The US Food and Drug Administration (FDA) has cleared Abeona Therapeutics to begin a Phase 1/2 clinical trial evaluating its novel, one-time gene therapy ABO-202 for the treatment of CLN1 disease. ABO-202 is designed to deliver a functional copy of the PPT1 gene to cells of the central nervous system and peripheral organs using a combined intravenous and intrathecal delivery via the AAV9 vector.
In a company press release, Timothy J. Miller, PhD, Co-Founder, President & Chief Scientific Officer of Abeona said, “This significant step brings hope to people impacted by this devastating disease and was achieved in partnership with Dr. Steven Gray and Taylor’s Tale. We are very encouraged that ABO-202 was well-tolerated and demonstrated significant efficacy in preclinical studies. These results are consistent with findings in our other pre-clinical studies for AAV9-based programs for lysosomal storages diseases, MPS IIIA and MPS IIIB.”
In preclinical studies, ABO-202 effectively delivered a functional copy of the PPT1 gene to the central nervous system and peripheral organs. IND-enabling studies in a CLN1 animal model demonstrated that ABO-202 normalized survival and led to improvement of neurological function in affected mice. These studies also showed that combination intravenous and intrathecal dosing provided incremental efficacy over either delivery route alone and thus may enhance the therapeutic potential of this gene therapy.
ABO-202 is a one-time AAV gene therapy designed to enable cells to produce the normal PPT1 enzyme, which is critical for proper lysosomal function. Lack of this enzyme in patients with CLN1 disease results in neuroinflammation and neurodegeneration. ABO-202 has been granted Orphan Drug and Rare Pediatric Disease designations by the FDA and has received Orphan Medicinal Product designation in the EU. The global trial will be conducted at centers of excellence in CLN1 research, including the University of Rochester Medical Center in the U.S. and the University of Hamburg-Eppendorf in Germany.
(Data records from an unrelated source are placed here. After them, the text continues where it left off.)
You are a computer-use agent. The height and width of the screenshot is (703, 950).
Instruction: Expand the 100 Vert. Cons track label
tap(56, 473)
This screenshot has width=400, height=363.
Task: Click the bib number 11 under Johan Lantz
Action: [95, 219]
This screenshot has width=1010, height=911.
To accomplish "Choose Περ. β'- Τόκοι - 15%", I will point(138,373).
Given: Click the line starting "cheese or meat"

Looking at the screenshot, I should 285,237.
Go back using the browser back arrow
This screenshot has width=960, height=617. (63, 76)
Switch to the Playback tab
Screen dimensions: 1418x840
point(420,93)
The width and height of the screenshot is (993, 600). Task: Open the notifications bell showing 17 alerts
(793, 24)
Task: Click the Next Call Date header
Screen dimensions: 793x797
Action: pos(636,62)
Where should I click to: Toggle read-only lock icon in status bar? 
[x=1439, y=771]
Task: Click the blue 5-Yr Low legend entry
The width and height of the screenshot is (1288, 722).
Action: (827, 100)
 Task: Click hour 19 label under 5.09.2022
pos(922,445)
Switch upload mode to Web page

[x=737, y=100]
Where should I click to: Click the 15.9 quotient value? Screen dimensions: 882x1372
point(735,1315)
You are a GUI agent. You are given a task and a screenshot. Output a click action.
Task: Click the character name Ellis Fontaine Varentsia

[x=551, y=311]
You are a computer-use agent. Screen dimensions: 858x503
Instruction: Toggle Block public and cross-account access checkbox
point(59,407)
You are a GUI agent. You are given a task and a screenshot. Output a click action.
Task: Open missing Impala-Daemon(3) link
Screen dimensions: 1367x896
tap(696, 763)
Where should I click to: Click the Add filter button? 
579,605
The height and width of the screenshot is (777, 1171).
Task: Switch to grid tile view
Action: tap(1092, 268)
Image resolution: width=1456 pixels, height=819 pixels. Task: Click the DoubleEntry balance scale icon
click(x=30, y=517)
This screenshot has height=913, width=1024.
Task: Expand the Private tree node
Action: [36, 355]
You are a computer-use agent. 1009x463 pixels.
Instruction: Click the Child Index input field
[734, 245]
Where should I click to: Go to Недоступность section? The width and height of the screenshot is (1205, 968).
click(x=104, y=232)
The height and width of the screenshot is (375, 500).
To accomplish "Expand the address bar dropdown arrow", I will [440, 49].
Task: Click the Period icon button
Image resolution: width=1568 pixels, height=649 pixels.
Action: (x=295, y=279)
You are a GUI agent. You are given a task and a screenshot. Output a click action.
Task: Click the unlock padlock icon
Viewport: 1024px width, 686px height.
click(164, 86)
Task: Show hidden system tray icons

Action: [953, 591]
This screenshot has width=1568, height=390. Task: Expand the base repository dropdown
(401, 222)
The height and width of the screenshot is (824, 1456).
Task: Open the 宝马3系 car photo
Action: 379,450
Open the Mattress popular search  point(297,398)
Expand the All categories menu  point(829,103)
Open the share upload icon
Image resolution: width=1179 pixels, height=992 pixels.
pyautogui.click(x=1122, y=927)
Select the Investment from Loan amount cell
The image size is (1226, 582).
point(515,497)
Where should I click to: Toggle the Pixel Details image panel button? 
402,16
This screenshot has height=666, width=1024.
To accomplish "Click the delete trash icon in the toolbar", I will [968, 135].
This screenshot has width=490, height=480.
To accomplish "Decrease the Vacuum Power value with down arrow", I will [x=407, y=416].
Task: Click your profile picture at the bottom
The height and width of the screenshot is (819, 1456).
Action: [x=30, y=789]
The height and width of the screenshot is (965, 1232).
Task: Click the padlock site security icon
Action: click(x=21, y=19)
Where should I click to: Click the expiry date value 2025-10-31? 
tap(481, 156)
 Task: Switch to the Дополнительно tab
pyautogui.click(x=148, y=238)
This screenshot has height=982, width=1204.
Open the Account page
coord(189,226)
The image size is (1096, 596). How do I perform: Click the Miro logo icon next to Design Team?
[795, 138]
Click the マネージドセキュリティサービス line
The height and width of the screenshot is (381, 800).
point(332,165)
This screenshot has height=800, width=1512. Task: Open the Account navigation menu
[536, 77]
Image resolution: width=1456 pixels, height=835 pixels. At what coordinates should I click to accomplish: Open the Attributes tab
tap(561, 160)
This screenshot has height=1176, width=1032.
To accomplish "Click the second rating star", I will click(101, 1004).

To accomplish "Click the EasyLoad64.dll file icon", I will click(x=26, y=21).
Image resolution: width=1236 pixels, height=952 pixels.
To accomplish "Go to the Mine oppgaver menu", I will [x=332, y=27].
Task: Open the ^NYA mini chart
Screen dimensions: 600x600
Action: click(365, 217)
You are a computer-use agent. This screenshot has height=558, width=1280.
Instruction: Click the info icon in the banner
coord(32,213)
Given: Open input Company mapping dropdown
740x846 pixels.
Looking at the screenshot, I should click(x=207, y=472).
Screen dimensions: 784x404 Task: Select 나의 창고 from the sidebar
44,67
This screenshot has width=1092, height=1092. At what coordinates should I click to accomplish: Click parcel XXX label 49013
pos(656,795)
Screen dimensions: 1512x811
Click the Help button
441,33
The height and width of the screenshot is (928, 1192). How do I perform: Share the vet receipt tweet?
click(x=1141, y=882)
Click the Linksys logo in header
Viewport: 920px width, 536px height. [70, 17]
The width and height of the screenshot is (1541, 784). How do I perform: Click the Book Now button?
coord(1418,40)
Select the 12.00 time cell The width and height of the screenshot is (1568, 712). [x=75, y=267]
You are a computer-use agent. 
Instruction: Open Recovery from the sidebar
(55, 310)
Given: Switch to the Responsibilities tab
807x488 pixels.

“ABO-202 is a promising AAV9 gene therapy that extended survival and improved neurological function in the animal model of CLN1 disease. Importantly, the combined intravenous and intrathecal administration approach showed additional benefits compared to a single route of delivery, providing a new treatment paradigm for patients with devastating neurological diseases,” said Steven J. Gray, Ph.D., Batten disease researcher and Associate Professor, Pediatrics, UT Southwestern Medical Center.